» **Your goal**
Count the lines in the listing below that contain the word "Expand", treating uppercase and lowercase as different, and reply with the number alone.

Text and item location listing:
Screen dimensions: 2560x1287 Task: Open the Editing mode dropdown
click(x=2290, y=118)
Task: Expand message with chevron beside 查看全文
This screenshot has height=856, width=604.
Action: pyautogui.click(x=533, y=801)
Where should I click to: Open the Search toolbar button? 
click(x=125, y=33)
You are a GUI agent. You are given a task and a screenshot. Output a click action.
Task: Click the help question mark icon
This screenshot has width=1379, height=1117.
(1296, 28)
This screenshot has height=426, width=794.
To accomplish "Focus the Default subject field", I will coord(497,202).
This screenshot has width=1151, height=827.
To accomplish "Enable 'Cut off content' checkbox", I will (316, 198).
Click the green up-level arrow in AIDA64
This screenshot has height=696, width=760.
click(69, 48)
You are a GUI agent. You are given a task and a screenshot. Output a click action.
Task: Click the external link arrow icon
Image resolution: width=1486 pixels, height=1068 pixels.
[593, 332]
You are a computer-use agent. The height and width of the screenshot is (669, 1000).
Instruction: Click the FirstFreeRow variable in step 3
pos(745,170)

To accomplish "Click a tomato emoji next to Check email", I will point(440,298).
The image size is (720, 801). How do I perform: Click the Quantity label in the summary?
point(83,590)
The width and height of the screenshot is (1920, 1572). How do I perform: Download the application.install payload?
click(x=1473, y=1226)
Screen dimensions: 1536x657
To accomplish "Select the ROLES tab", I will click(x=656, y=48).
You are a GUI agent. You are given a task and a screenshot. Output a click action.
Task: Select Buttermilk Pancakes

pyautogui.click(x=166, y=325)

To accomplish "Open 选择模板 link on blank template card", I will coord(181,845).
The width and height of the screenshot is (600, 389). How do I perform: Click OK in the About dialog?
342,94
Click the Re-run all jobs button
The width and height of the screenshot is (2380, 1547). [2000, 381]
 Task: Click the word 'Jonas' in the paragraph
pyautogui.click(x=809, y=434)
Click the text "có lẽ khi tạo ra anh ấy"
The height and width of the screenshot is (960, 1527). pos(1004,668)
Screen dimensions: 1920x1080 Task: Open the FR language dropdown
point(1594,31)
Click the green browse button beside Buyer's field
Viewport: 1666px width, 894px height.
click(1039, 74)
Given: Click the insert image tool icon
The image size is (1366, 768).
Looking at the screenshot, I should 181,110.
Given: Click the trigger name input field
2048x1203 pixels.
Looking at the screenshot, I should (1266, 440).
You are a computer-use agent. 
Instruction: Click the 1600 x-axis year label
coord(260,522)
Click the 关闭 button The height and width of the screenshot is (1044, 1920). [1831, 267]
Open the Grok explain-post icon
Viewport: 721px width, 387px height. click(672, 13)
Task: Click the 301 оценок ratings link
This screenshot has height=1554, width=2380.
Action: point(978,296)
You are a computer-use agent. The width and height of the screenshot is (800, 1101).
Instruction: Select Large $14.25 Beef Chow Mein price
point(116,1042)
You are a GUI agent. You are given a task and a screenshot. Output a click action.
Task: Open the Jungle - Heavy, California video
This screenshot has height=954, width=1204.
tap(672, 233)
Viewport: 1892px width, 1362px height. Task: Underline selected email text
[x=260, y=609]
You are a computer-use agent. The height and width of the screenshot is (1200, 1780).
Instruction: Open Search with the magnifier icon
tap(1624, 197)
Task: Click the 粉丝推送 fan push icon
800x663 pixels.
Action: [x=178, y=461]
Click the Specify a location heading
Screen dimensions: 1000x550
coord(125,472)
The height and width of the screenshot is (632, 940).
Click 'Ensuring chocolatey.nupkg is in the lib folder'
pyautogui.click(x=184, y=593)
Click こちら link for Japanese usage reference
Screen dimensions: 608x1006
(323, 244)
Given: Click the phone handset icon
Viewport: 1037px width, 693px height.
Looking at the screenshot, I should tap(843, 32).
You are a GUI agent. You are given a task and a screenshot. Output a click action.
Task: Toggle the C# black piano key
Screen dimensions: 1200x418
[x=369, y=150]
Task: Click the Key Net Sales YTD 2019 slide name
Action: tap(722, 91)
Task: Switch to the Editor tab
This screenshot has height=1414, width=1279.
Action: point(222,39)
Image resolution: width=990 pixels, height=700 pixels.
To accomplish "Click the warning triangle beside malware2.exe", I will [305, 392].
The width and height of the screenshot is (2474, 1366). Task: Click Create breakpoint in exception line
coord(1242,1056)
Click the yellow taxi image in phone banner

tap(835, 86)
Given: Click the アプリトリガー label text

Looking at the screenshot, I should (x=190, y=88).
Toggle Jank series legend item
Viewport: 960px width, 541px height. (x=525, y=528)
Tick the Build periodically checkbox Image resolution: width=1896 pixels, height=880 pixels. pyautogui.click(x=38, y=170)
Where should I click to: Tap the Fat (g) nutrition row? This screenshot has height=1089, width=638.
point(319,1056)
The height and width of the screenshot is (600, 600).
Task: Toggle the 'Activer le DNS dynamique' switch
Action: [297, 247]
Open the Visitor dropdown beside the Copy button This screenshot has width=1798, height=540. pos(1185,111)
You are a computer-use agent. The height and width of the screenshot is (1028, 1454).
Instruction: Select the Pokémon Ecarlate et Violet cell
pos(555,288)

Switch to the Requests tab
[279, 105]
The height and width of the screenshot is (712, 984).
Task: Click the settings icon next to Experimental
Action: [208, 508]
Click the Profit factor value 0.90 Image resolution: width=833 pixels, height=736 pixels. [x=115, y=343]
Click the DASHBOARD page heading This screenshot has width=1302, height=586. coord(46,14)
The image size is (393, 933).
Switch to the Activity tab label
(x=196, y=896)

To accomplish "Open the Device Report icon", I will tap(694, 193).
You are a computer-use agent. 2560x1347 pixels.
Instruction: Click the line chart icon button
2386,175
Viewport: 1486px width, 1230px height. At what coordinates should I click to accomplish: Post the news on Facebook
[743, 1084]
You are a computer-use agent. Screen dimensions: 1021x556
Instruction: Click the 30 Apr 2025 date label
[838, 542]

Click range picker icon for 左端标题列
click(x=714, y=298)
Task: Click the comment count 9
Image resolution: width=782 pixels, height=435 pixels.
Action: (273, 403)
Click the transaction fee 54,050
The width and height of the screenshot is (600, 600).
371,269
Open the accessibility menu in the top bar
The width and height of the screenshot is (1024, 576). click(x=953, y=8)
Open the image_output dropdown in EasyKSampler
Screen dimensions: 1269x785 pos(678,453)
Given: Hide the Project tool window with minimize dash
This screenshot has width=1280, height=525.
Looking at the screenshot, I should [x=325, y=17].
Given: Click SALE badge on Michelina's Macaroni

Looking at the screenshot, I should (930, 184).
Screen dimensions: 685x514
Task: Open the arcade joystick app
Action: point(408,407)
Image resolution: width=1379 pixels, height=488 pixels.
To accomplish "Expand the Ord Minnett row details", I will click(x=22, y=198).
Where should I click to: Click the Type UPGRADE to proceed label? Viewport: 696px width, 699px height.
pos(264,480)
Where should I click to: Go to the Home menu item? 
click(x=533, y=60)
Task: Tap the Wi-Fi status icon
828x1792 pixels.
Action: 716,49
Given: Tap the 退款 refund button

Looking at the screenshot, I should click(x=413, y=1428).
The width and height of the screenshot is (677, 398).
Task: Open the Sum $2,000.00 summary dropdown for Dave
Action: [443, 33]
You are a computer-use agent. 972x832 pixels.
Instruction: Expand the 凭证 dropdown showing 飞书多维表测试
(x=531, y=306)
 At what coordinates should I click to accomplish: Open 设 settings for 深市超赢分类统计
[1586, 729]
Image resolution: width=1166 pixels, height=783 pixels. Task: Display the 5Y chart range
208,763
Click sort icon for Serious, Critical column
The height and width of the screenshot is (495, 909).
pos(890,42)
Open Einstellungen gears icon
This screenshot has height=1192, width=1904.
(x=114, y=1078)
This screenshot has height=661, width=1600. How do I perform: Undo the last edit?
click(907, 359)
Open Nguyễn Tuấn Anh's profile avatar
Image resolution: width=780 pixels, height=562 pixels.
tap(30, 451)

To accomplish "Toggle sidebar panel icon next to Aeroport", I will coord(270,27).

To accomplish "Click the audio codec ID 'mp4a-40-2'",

» **Exercise response**
3